21 May 2022

Illegal moneylenders are waiting outside post offices to collect, Dundalk JPC told

Illegal moneylenders are waiting  outside post offices to collect, Dundalk JPC told

The issue of illegal money lending was brought up by Sinn Fein councillor Kevin Meenan at the latest meeting of Dundalk JPC (Joint Policing Committee). 

Councillor Meenan told the meeting that he had noticed an increase in the practice within the last year or so and said that it was a common occurrence for the illegal lenders to wait outside post offices for people to collect their dole or children’s allowance and hand the money over immediately as a repayment.

He further stated that the lenders are charging exorbitant interest rates, while those who miss even one repayment often have their bills being doubled or even trebled. 

Councillor Meenan stated that he believed that criminal gangs were behind the enterprise and that the money lending was a convenient way for them to launder their money.

He said the practice was creating “absolute misery” and one of “the most disgusting things I’ve come across personally.” 

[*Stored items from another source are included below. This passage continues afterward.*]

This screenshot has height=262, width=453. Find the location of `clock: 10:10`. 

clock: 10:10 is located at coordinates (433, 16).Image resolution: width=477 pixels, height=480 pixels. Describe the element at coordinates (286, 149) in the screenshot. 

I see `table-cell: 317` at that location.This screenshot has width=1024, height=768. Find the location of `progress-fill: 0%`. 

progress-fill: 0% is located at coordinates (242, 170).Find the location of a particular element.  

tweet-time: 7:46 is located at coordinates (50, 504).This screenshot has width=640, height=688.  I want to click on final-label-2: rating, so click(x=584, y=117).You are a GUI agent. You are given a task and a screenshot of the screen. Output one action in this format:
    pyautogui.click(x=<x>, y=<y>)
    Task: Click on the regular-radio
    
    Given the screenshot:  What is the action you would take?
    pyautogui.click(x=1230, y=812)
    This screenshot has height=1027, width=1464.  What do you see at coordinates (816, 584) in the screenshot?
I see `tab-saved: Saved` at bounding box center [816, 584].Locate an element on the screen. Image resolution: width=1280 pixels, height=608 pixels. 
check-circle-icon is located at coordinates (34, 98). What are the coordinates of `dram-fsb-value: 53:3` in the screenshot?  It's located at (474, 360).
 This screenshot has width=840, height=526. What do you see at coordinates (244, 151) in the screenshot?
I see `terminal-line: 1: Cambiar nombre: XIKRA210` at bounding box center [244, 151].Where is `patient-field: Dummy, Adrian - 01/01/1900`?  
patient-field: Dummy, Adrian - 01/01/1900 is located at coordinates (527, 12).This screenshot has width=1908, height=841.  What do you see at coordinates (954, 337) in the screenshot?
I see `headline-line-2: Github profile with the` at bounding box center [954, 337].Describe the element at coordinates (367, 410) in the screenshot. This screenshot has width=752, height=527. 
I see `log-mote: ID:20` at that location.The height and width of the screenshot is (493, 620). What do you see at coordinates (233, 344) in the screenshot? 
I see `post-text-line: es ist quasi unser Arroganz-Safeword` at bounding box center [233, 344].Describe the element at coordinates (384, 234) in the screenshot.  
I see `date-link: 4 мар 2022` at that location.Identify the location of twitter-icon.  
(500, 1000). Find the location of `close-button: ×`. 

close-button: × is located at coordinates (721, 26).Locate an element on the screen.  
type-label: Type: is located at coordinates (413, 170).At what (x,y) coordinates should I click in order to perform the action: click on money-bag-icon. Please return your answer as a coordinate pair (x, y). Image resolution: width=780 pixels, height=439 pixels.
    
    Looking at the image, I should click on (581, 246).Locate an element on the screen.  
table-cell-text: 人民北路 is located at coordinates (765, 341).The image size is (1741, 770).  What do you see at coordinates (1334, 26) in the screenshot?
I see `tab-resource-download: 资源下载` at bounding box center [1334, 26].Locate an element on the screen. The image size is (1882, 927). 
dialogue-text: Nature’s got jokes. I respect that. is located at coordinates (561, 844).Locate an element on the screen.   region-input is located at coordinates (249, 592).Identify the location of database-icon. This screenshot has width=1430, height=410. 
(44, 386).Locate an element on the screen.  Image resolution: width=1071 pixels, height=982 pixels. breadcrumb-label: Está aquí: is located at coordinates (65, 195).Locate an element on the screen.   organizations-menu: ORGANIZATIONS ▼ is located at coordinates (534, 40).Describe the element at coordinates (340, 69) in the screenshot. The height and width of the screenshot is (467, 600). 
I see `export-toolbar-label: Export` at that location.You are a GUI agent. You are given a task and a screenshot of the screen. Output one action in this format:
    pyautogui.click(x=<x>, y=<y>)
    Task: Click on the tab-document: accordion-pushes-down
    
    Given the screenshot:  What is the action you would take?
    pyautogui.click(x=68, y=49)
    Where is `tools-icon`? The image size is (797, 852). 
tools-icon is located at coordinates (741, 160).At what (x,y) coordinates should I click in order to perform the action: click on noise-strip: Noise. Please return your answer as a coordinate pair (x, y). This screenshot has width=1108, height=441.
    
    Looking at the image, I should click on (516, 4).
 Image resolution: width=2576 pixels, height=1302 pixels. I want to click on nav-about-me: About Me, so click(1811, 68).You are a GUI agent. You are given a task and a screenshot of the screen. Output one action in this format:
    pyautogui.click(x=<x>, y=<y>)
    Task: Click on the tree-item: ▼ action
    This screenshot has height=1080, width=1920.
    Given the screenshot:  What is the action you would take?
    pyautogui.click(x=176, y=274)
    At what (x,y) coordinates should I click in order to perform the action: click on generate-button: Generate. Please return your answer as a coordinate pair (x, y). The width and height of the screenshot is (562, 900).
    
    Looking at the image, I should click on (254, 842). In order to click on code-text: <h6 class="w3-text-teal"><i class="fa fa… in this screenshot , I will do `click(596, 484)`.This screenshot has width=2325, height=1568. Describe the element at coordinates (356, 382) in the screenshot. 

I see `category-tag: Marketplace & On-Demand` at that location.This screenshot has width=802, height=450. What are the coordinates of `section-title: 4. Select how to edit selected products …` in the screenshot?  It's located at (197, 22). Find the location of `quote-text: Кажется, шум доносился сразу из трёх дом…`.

He told the meeting how he has often had to make representations to the local St Vincent de Paul to get food parcels for people who had no money, with some not having enough to pay their heating or electricity bills and that the issue was particularly severe in the months after Christmas. 

Councillor Meenan concluded by calling on the issue to be looked into and for both the gardai and the Louth County Council to take a joint approach when doing so. 

In response, Chief Supt Alan McGovern encouraged anyone with information regarding illegal money lending to come forward to the gardai and that they would be dealt with in confidence. 

He added:

“Money lenders must have a licence, there’s no grey areas there. I would encourage anyone who was under pressure to go to MABS (The Money Advice and Budgeting Service).” 

Superintendent Charles Armstrong said that local Gardai would continue to liaise with the local council and provide any support they can and that anyone who came forward with any relevant information would be treated seriously.